Babylon had Hammurabi. Judaism had Moses. Classical Athens had Solon. We have Edward Zammit Lewis, the justice minister who wants an interesting law (Bill 198) passed before Easter.
Essentially, the Bill aims to enable the government to impose severe fines while avoiding the courts. A technical matter? No. The law would transform two fundamental relationships: that between government and citizens, and that between government and the Constitution. In both cases, the balance of power will decisively swing towards the government.
But first, the immediate narrow issue.
The Constitutional Court has been clear: beyond a certain limit, any stiff financial penalty may only be imposed by the courts, which need to be involved every stage of the way, right from the beginning. The current law refers to criminal cases but the Constitutional Court has been explicit: the principle applies also to administrative penalties and measures. The person facing severe fines and measures needs all the protections of the courts.
Recourse to the courts is what we’re seeing now by those firms who have received severe fines (one case is of €1.18 million) from the Malta Financial Services Authority or the Financial Intelligence Analysis Unit. Given the case law, these firms will probably win.
The government also wants to set up an Equality Board (to oversee the provisions of the Equality Act), with legal powers to impose fines of up to €500 per day. Currently, that’s not possible.
What would it mean if a State Authority, not the courts, could impose such a damaging fine? The people staffing such authorities are often persons of trust. They are political appointees. Nothing intrinsically wrong in that. But we have good reason to pause if political appointees are given the power to cripple you financially, through an investigative process that excludes the due process of law.
The government would say that its legal proposals include the right for appeals to be lodged in court. But the Constitutional Court is clear that justice, according to our Constitution, demands court involvement from the very beginning.
So the government proposed changing the Constitution. But it needs a two-thirds parliamentary majority for this and the Opposition has refused its support.

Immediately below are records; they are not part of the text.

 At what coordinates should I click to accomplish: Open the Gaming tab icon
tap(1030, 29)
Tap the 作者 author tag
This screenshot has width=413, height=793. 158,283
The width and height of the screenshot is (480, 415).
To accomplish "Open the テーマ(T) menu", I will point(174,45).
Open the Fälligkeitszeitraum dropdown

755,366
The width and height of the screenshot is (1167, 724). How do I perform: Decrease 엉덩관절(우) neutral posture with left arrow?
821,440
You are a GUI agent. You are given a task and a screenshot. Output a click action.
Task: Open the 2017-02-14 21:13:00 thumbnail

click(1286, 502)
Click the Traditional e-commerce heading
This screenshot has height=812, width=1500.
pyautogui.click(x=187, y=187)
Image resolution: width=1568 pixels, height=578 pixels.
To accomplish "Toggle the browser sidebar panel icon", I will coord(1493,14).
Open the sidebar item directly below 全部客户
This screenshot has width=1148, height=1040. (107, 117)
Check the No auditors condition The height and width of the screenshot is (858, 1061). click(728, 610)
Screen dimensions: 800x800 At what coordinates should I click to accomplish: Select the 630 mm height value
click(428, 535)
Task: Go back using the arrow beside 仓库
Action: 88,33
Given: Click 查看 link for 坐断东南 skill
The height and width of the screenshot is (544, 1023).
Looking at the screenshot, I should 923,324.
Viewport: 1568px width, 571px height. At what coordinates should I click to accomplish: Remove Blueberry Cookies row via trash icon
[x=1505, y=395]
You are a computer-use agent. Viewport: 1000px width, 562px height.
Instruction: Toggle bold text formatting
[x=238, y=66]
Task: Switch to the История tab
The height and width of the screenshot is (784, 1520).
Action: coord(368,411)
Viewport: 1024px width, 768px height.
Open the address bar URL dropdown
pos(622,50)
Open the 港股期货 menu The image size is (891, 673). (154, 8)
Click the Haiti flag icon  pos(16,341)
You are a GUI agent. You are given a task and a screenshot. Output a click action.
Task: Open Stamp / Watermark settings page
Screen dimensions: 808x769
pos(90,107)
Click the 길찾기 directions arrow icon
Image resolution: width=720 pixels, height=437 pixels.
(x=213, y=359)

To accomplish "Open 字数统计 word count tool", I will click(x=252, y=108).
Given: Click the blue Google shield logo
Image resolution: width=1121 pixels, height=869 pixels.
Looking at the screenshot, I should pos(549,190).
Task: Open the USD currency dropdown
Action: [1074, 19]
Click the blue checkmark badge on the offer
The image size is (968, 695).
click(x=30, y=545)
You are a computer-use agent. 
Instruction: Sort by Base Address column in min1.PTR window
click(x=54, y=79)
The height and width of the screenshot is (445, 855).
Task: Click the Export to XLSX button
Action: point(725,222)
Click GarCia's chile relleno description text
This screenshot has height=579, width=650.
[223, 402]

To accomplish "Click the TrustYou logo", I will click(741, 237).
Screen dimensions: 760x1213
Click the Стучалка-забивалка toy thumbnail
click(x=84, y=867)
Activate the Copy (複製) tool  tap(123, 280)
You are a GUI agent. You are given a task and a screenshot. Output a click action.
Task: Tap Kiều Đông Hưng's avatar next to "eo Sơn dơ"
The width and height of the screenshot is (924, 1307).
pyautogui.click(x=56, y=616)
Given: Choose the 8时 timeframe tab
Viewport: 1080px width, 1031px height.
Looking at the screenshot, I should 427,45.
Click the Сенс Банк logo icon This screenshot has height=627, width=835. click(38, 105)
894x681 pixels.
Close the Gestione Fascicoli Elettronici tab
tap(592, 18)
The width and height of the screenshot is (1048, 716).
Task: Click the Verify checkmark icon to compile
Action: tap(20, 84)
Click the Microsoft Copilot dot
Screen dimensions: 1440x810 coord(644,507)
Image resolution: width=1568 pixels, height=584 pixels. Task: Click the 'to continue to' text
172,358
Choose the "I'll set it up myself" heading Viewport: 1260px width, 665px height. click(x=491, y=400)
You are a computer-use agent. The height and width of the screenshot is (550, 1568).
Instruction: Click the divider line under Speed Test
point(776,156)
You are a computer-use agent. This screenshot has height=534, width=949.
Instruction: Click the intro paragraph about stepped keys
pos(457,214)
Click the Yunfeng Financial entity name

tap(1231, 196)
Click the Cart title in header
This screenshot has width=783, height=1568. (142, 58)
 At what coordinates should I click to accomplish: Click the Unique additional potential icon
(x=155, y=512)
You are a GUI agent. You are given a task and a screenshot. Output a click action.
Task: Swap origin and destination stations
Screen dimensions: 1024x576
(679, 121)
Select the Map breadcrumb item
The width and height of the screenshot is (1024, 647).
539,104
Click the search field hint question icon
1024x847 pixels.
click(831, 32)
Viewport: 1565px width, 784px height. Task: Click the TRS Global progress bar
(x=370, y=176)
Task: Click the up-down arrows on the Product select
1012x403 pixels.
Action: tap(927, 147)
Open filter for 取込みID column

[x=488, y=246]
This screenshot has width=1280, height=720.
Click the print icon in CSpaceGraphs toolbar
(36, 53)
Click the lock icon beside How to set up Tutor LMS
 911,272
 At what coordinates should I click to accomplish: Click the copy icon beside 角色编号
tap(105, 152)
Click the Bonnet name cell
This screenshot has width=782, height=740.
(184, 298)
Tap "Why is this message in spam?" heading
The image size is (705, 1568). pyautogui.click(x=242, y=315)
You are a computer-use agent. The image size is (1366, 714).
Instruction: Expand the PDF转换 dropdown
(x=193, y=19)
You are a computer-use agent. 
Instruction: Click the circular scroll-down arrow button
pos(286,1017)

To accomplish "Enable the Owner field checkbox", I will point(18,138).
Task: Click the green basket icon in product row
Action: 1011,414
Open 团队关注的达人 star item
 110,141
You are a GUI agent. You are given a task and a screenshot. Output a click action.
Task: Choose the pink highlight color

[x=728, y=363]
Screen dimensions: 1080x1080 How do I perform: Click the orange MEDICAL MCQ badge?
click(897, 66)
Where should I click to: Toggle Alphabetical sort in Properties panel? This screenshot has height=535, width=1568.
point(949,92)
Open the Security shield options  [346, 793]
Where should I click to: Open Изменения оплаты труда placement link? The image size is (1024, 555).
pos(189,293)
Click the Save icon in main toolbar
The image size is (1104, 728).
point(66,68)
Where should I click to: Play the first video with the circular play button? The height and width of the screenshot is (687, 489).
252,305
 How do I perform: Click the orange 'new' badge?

Zammit Lewis now comes up with Bill 198, which changes how the Constitution should be interpreted. Henceforth, the word “criminal” can be taken to refer even to fines imposed by any State Authority (MFSA, FIAU, the proposed Equality Board, etc.).
Does the Constitution say Black is Black and White is White? No problem. Zammit Lewis invites us to think he’s Humpty Dumpty; he can make words mean what he wants. When the government says so, Black is White.
And it doesn’t need a two-thirds majority to do this. It just needs a simple majority. Our government officially sees nothing wrong in its MPs and ministers exchanging hundreds of affectionate messages with a man publicly accused of money laundering; but it wants its persons of trust to be able to treat people as “criminal” without affording them the usual constitutional protections.
To be clear, the Bill specifies that just because your infringement might be treated as “criminal” for the purpose of a fine, it doesn’t mean that you will get a criminal record. But that only underlines the fiction. The word is being changed just to get around a fundamental principle.
The proposed Bill has been slammed by four constitutional experts. It’s easy to see why. The implications of the law go way beyond who can fine you.
If a principle affirmed by multiple recent judgements can be overturned by a simple parliamentary majority, just by changing the official meaning of words, then which other principles and rights are safe?
The European Convention on Human Rights remains ultimately out of reach, since to tamper with that would get Malta in trouble with the Council of Europe and the EU. Civil rights, however, acquire the current status of Outside Development Zones or heritage sites: they count only until a government appointee says they don’t count anymore.
Many parts of the Constitution will no longer remain the transparent rules binding governments. If the meaning of words can be changed at will, to enable the government of the day to subvert the Constitutional Court, then laws become political weapons, just as political appointees become effective judges.
And, of course, what one government does arbitrarily, a successor can undo with the same arbitrariness. Instead of being a country with separation of powers, we will become a country where the majority rules and can, if it decides, rule alone.
The legal process and safeguards, based on ensuring transparency, will have been replaced with a system that ensures a thick mist. You can never quite tell if a political appointee’s judgement is based on partisan considerations (ask Repubblika); and you can never quite tell if the rules will change suddenly (ask the firm fined €1.18 million).
⚠️@MaltaGov: you will be met with the strongest possible resistance on our part against any action you take if you attempt to take this matter further. #Repubblika ??@CommissionerHR @ChrisMommers @CoE_HRightsRLaw@hrw @coe @euobs @Europarl_ENhttps://t.co/mynWX1wJnf
— repubblika ?? (@repubblikaMT) March 6, 2021
Here’s the irony. The immediate motive behind the Bill may well be to demonstrate to the world that we are (now, after years of laxity) prepared to impose hefty fines on financial firms charged with non-compliance; and that we’re serious about equality. But the way it’s being done undermines the project.
To show we have rule of law, the government proposes a constitutional outrage.
To announce that money launderers can no longer assume freedom of action, the government proposes going down a path that puts many civic freedoms at risk.
To tell the world we’re no longer the land of the Artful Dodger, it proposes the mother of all legal dodges.